Sin darse cuenta, el ruido cesó y ahora todos estaban en silencio. Sentados en orden, mirando en su dirección con curiosidad. Le pareció raro, odiaba esas miradas juzgonas. Por un momento se sintió sofocado, como si el aire le faltara y su corazón amenazara con salírsele del pecho.

Quiso dar vuelta atrás y salir corriendo, pero al dar el primer paso, su espalda chocó con algo rígido. Miró atrás sin darse la vuelta por completo. Eran las manos de la maestra, que al verlo le sonreía. Con una mano sobre su hombro, le impulsó a entrar al aula.

—Buenos días, niños —la mujer de apariencia agradable saludó a los estudiantes.

—Buenos días, maestra Fe —dijeron al unísono.

Flynn frunció el ceño, extrañado. Para él, en el aula ya no quedaban estudiantes. Estos habían sido reemplazados por un grupo de mimos. Sí, mimos que solo movían la boca sin decir nada.
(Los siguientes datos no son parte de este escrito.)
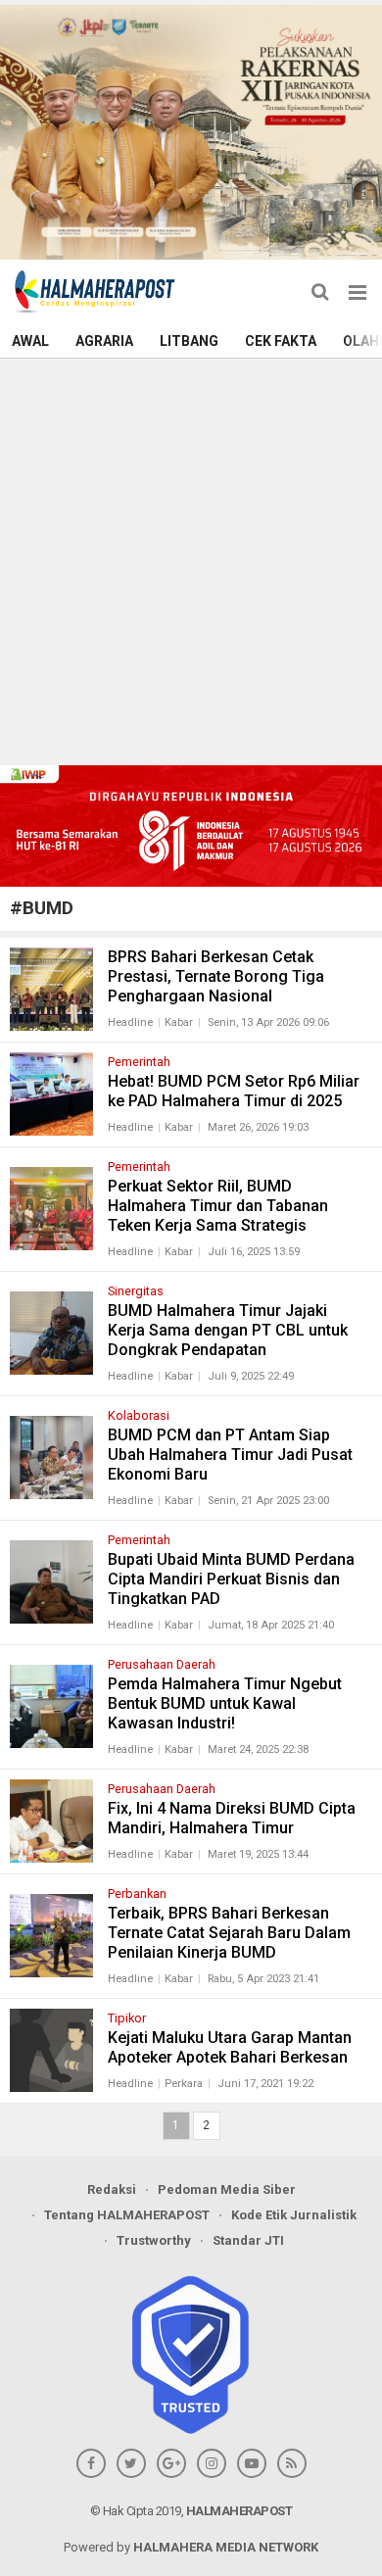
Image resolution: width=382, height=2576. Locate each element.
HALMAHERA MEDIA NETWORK (225, 2547)
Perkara (184, 2083)
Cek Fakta (280, 341)
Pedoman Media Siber (227, 2189)
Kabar (179, 1022)
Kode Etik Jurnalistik (294, 2215)
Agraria (104, 341)
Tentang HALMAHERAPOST (127, 2215)
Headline (130, 1022)
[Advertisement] (191, 559)
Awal (30, 341)
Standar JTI (248, 2240)
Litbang (189, 341)
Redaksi (111, 2189)
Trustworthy (154, 2240)
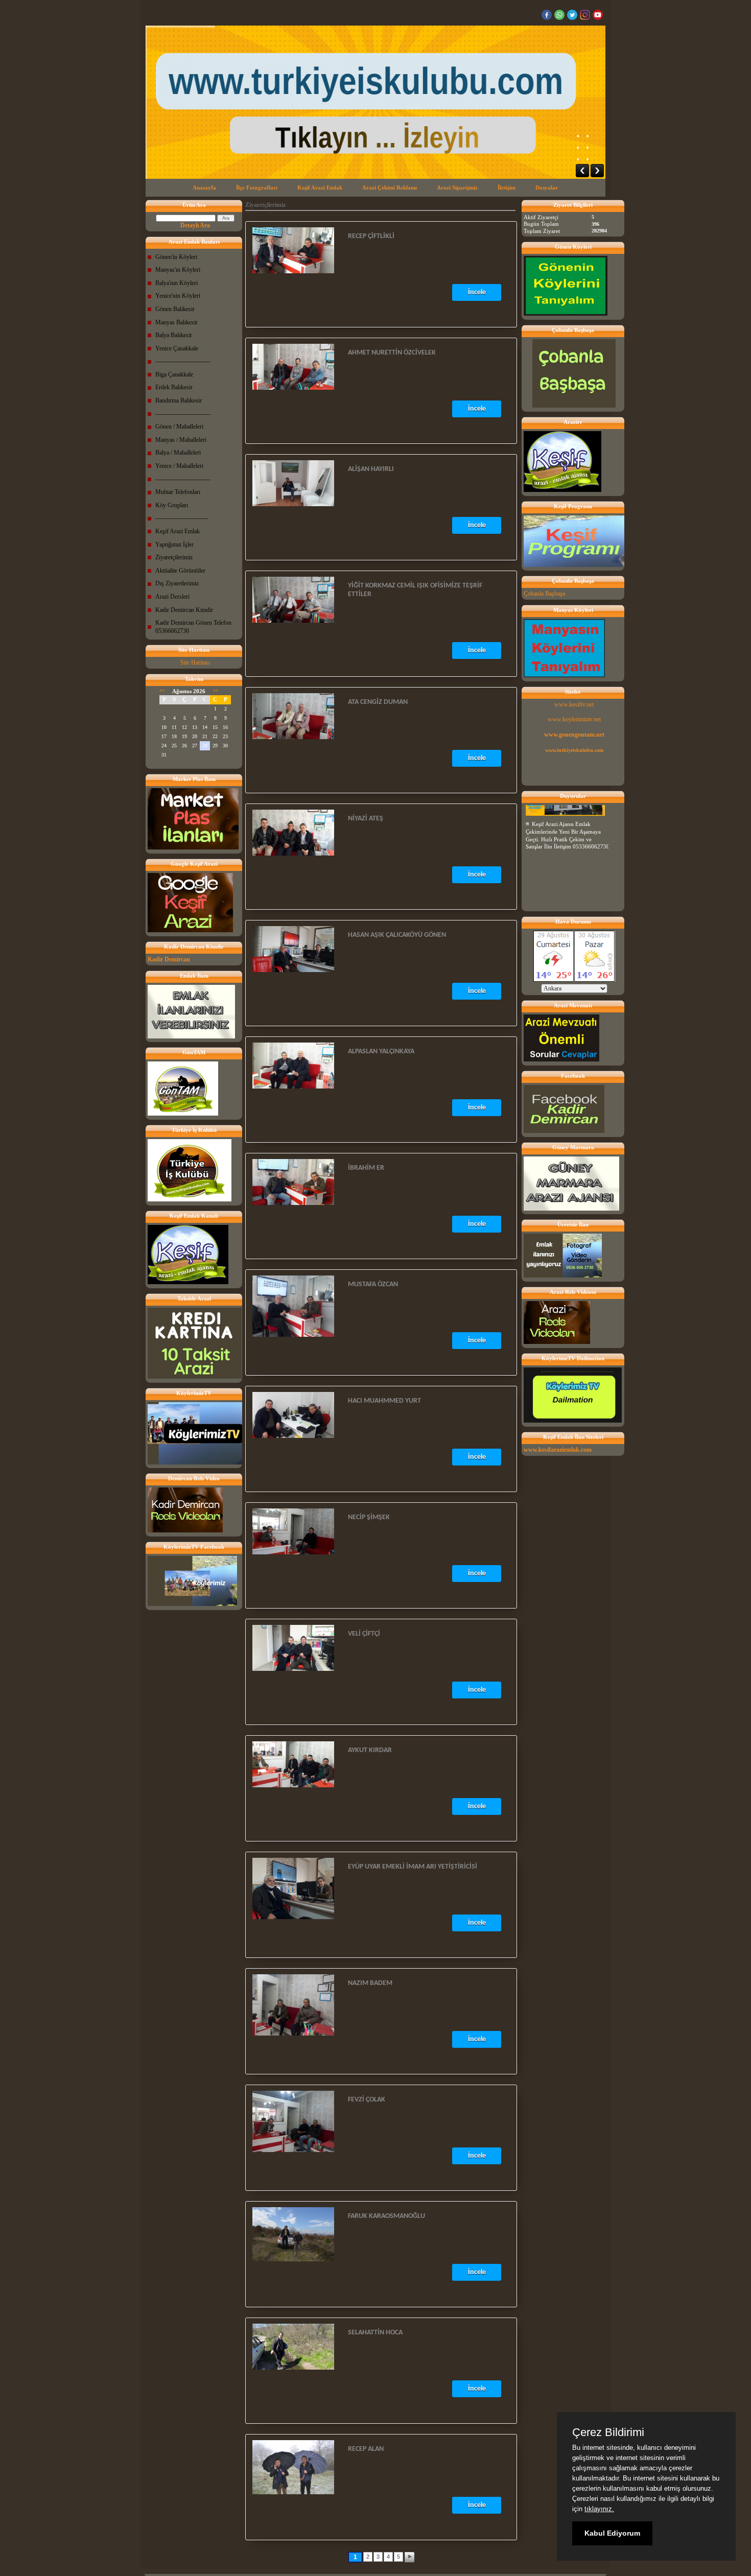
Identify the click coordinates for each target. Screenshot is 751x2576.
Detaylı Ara (195, 225)
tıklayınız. (599, 2509)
—Hoy tenemos de vuelta a su compañero Flynn, que como ya saben ha estado ausente unos meses porque sufrió un accidente. Digan "hola" a Flynn.


—¡Hola Flynn! —Gritaron todos en una sola voz.

El dueño del nombre ni pestañeó. Ante los ojos del pequeño, ahora la maestra era un director de orquesta, que en lugar de músicos, dirigía mimos. Sí, ¡mimos!

—Como pueden notar, los oídos de Flynn aún no sanan por completo —señaló las orejas del niño que, tras varias operaciones, continuaban vendadas—. Por eso nos comunicaremos con él mediante esta libreta —mostró una gran libreta verde.